Le gouvernement danois refuse d’extrader vers le Japon le militant écologiste, incarcéré depuis cet été au Groenland, a appris « Libération ». Le fondateur de l’ONG Sea Shepherd va pouvoir rentrer en France où il vit avec sa femme et ses deux jeunes enfants.
Paul Watson est libre. Le gardien des océans va enfin pouvoir quitter le Groenland après 149 jours de prison. Il aura passé du - à contempler le fjord Nuup Kangerlua depuis sa cellule de l’établissement pénitentiaire de Nuuk, capitale du territoire autonome danois. Il raconte même avoir vu passer par sa fenêtre des baleines, son animal totem, le plus grand combat de sa vie.
Arrêté le 21 juillet, le fondateur de Sea Shepherd s’apprêtait à quitter le port groenlandais à bord de son bateau, le Jean-Paul-DeJoriapour empêcher un nouveau navire harponneur japonais de chasser les cétacés dans le Pacifique Nord. La police danoise l’a menotté pendant qu’il faisait le plein. Modèle ? Le militant écologiste de 74 ans fait l’objet d’un mandat d’arrêt international émis par le Japon, pour des faits relatifs à une campagne menée en 2010 par Sea Shepherd contre la flotte de pêche japonaise dans l’océan Austral. Depuis son arrestation, toute la question était de savoir si le gouvernement danois allait le remettre au Japon. Ce mardi 17 décembre, le Danemark a finalement pris la décision formelle de refuser son extradition, a-t-on appris. Libération des avocats de Paul Watson. « Nos collègues danois viennent de nous annoncer la bonne nouvelle »» précise Emmanuel Jez, l’un de ses conseillers français.
Une décision politique
Combien de - cela a duré. Au total, durant ces cinq mois d’enquête du gouvernement danois, le défenseur écologiste a vu sa détention prolongée six fois, et quatre recours rejetés, avant que le ministre de la Justice, Peter Hummelgaard, ne prenne cette décision, éminemment politique. « La procédure a duré plus longtemps que prévu et espéré, compte tenu de l’intérêt public porté à cette affaire »a informé le cabinet du ministre Libération.
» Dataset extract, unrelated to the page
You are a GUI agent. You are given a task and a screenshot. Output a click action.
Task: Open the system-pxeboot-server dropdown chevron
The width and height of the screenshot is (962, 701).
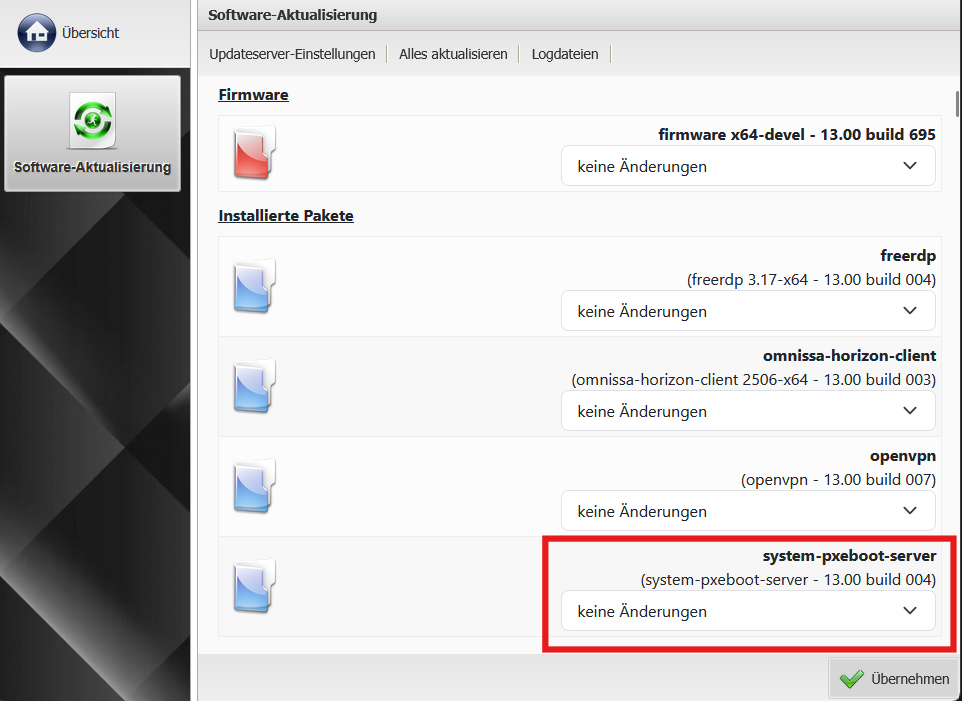click(909, 611)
Dans le clan Watson, c’est la délivrance. « Nous sommes fiers d’avoir mené ce combat judiciaire et politique aux côtés de ses proches.réagit François Zimmeray, l’un de ses avocats, ambassadeur de France au Danemark entre 2013 et 2018. Il pourra reprendre son combat pour le respect de la nature, qui est un combat pour l’humanité et la justice. Le Japon a tenté de faire taire un homme dont le seul crime était de dénoncer l’illégalité d’un massacre industriel déguisé en recherche scientifique. “Je n’arrive pas à y croire, c’est surréaliste” » exulte Nuuk Lamya Essemlali, le président de Sea Shepherd France et ami du militant américano-canadien. Je viens de quitter mon hôtel et je me dirige vers la prison, il sera libéré dans les prochaines heures.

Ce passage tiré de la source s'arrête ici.